One of the easiest ways to contribute is to participate in discussions and discuss issues. You can also contribute by submitting pull requests with code changes. This project has adopted the code of conduct defined by the Contributor Covenant to clarify expected behavior in our community. For more information see the .NET Foundation Code of Conduct.

General feedback and discussions?

Please start a discussion in the project issue tracker.

Filing Bugs

The best way to get your bug fixed is to be as detailed as you can be about the problem. Providing a minimal project with steps to reproduce the problem is ideal. Here are questions you can answer before you file a bug to make sure you're not missing any important information.

  1. Did you include the snippet of broken code in the issue?
  2. What are the EXACT steps to reproduce this problem?

GitHub supports markdown, so when filing bugs make sure you check the formatting before clicking submit.

Contributing code and content

Make sure you can build the code. Familiarize yourself with the project workflow and our coding conventions. If you don't know what a pull request is read this article: https://help.github.com/articles/using-pull-requests.

Before submitting a feature or substantial code contribution please discuss it with the team and ensure it follows the product roadmap. Get buy in on the need for the change before even thinking about making it.

If you haven't already, please readn read these two blogs posts on contributing code: Open Source Contribution Etiquette by Miguel de Icaza and Don't "Push" Your Pull Requests by Ilya Grigorik. Understanding and following the guidance in these articles will go a long way to keeping things calm and smoothly flowing.

Note that all code submissions must be reviewed and tested.

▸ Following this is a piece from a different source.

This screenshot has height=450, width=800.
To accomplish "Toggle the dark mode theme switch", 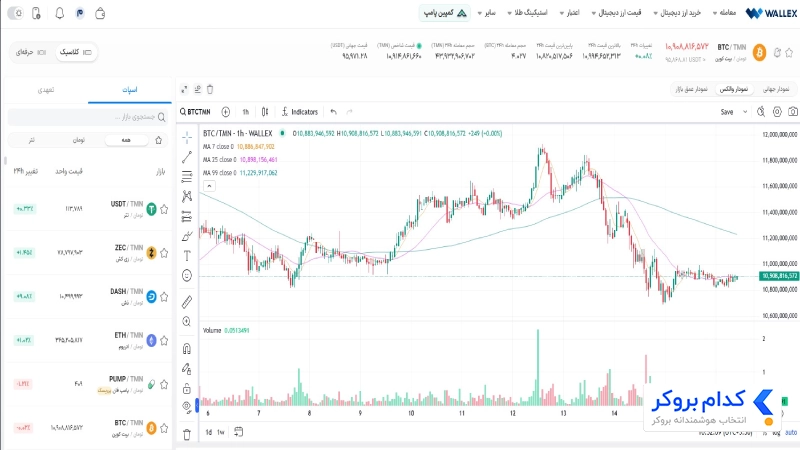I will point(15,13).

Only those that meeet the high bar for both quality and design/roadmap appropriateness will be merged into the source.

Tests

  • Tests should be provided for every bug/feature that is completed.
  • Tests only need to be present for issues that need to be verified by QA (e.g. not tasks, docs or build infrastructure)
  • If there is a scenario that is far too hard to test there does not need to be a test for it.
  • "Too hard" is determined by the team as a whole.